Do not believe it, Jesus says. You won’t find Jesus attached to Rome or its pope, or to the big synod, or the big church of any kind. You won’t find Him out in the desert, or alone by yourself apart from His means of grace. You won’t find Him in your heart or in your prayers or in your imaginations. You won’t find Him on earth, except as He comes through His Spirit, where two or three are gathered in His name, where His Word is rightly preached and His Sacraments are rightly administered. There is Jesus. There is His Church. There are His elect, living the life of refugees until Christ comes again.
And when He comes again, there will be no doubt about where He is. For as the lightning comes from the east and flashes to the west, so also will the coming of the Son of Man be. For wherever the carcass is, there the eagles will be gathered together. The eagles don’t think to themselves, let’s go find a carcass over in such and such a place. Instead they’re constantly flying around, flying around without knowing where the carcass will appear, waiting and watching until it does.
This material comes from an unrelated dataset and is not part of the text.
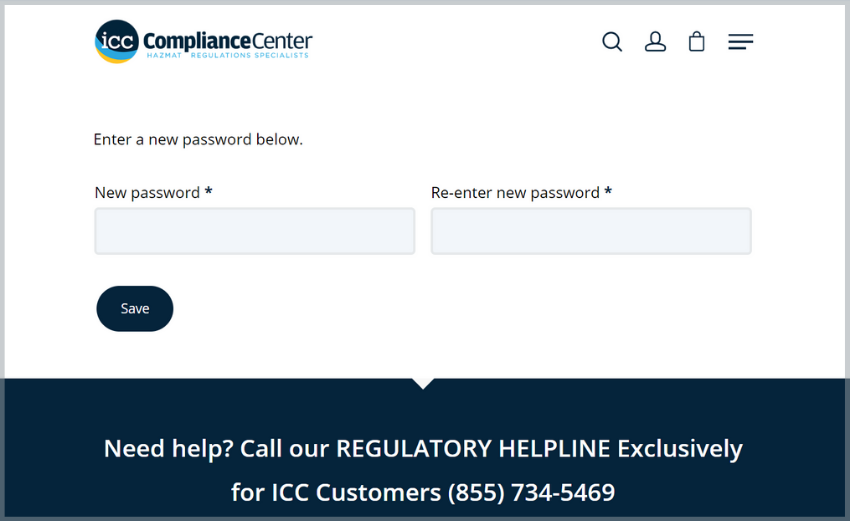The image size is (850, 521).
Task: View the shopping bag cart icon
Action: tap(697, 42)
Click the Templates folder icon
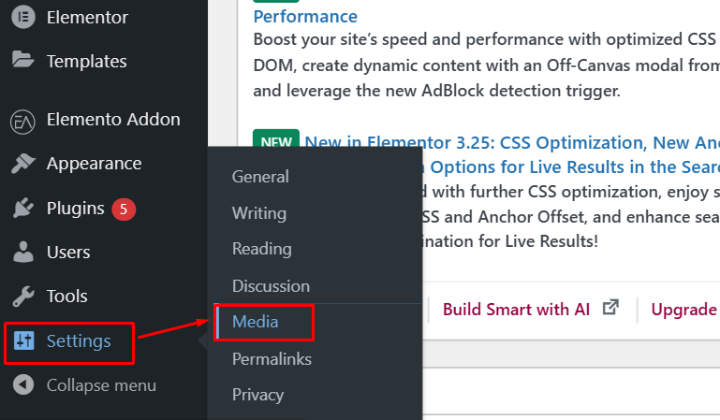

Then they know where to go. Then they know where to gather.
Such is the life of Christians, living as refugees of Jerusalem. We don’t expect to find Jesus in Jerusalem or in Rome or in any human institution, and so we cannot be permanently tied to any human institution, including this church building, including this diocese. Instead, we follow where the Word of Christ is preached in its truth and purity. And then, when Christ appears in the clouds with all His saints, we will fly to Him and gather to Him, to meet the Lord in the air. And thus we shall always be with the Lord. Amen.